Primarily a portrait photographer, Melissa Alcena is experienced enough to know that “we all wear different faces, and only choose to show others the ones we’re most comfortable with”. In turn, no matter the final outcome or who her subject may be, “the best part about taking someone’s portrait is getting to know them”.
A Bahamian photographer, Melissa now lives in Nassau following a short stint in Oakville, Ontario to attend the applied photography course at Sheridan College. Following high school she felt a little lost about what to do next, working desk jobs while thinking about a possible creative outlet. Wanting to not only express herself but also “connect with others and be of service somehow”, she picked up an old Canon Rebel camera and began to take it everywhere.
One day during a trip to the post office, Melissa walked past a homeless man “who didn’t speak but who lingered outside and never seemed to bother anyone”. Back in her car, when she turned down her window he popped his head inside. “For some reason I didn’t feel threatened, but there was this moment where I remember looking into his eyes and I thought they were beautiful and I wanted to know his story”, the photographer says. “I grabbed my camera quickly and took his photo. I showed it to him and he smiled and left. It was an odd moment,” she says on reflection, “but when I saw the photo after I knew photography was what I wanted to do.”

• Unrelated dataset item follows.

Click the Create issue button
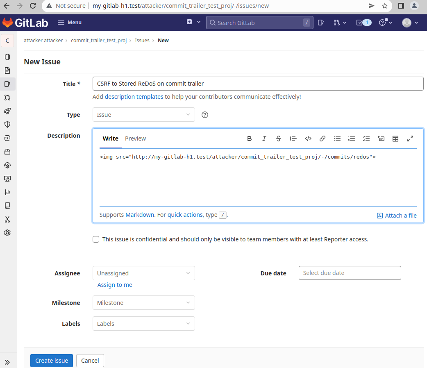This screenshot has height=368, width=427. tap(52, 361)
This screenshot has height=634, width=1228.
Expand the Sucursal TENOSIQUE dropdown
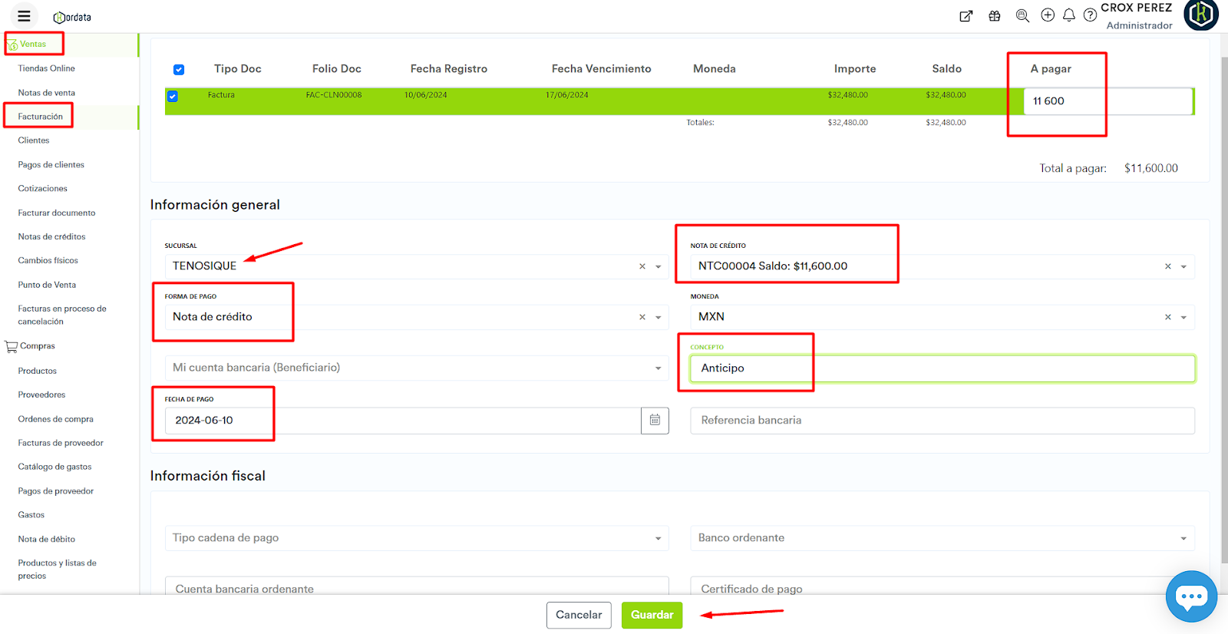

Ever since, Melissa’s approach to photography has facilitated a particular and personal environment. In order to achieve her final goal of being “introduced to one of the realest parts of them to capture”, she begins with having a chat. A fan of a conversational shoot, Melissa is relaxed in front of the subject, often casually asking questions while figuring out her exposure and taking some test shots. It sometimes goes without recognition that – unless you’re a professional model – being faced with a camera is quite the intimidating experience, and “it can make people feel pretty vulnerable as well”.
As a result, Melissa’s approach towards a subject may seem casual, but behind the scenes, it’s one taken very seriously. Taking into account the psychology of the subject at hand she ensures “I’m always coming across as open, honest and respectful to whatever vibe they’re bringing to the session.” Sometimes it will result in a shoot “where we just laugh the whole time”, but others can be “deeply transformative conversations about relationships, politics and death. Sometimes I’ll end up leaving a shoot with an entirely new perspective on life.”
Melissa’s photographs, just like her own experiences, are eye-opening. Through this specific approach, she’s managed to strike a unique medium, one that truthfully portrays a subject but equally allows the viewer to consider their own interpretation. “I feel like it’s important for us to rethink how we define people”, the photographer adds, referring to what she hopes viewers take away from her images, “as our perceptions of others are rarely accurate.”
And, although we believe Melissa has already established an astute and personal way of working, for her: “Taking portraits of people has given me an insight into myself and others and in a way, it’s an ongoing education.”